The Ford of tomorrow will be barely recognisable from today, with the company announcing plans to overhaul the bulk of its line-up, adding nine new nameplates by 2023.
But despite the incoming models, the number of vehicles on offer globally from Ford will only increase from 20 to 23, with several of the brand's most ionic nameplates destined for the chop to make way for the new cars.
That's the word from Ford's US product chief Hau Thai Tang, who told American media that the plan marked, "a profound shift in terms of how Ford is thinking about the business, and how we're working."
"It's not a strategy to shrink," he said. "This is not us shrinking and reducing our size in the marketplace. It's all about reallocating resources and capital where we can win, also consistent with some of the consumer trends we're seeing."

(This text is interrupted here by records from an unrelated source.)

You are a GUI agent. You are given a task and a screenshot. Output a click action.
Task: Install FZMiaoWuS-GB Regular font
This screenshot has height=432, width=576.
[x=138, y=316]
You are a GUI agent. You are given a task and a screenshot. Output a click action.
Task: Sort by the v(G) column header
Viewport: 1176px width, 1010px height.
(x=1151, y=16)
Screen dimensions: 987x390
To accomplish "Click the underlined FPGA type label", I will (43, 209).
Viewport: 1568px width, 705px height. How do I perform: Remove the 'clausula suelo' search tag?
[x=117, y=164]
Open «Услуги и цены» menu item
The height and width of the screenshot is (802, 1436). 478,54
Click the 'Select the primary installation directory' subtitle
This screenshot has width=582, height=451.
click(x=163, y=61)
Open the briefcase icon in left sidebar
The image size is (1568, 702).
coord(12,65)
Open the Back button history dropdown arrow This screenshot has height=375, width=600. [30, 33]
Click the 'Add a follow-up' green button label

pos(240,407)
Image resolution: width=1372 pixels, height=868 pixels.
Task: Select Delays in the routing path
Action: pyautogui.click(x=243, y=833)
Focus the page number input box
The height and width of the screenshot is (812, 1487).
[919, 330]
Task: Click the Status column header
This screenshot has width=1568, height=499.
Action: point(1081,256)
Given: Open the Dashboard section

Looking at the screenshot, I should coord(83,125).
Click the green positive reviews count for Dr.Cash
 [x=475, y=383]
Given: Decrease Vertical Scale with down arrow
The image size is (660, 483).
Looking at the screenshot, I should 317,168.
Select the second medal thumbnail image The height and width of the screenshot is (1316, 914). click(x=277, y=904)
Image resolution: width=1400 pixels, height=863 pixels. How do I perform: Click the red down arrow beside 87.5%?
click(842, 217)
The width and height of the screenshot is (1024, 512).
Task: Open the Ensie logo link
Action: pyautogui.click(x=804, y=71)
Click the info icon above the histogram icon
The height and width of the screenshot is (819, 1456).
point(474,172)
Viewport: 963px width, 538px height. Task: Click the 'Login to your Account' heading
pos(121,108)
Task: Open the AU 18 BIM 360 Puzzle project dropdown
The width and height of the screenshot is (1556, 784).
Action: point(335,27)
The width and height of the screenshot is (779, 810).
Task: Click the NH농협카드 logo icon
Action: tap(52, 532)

Of the nine new nameplates, seven will be pick-ups and SUVs (which is no surprise, given the size of that market in the USA) and all are expected to arrive before 2023. In the USA, they'll be replacing the Fiesta, Taurus, Fusion, C-Max, Flex and most Focus models, none of which feature in Ford's future.
Ford has already confirmed a plan to shift its focus from passengers cars to SUVs and trucks. As reported here, Ford’s mid-size Fusion, known as the Mondeo in Australia, is set to be reborn as a Subaru Outback-rivalling high-riding wagon.
Mr Tang also spoke of his plan to decrease the average age of the Ford fleet from its current level of 5.7 years to 3.3 years by 2020.
"It's like selling fish and vegetables," he said. "The fresher it is, the better they do."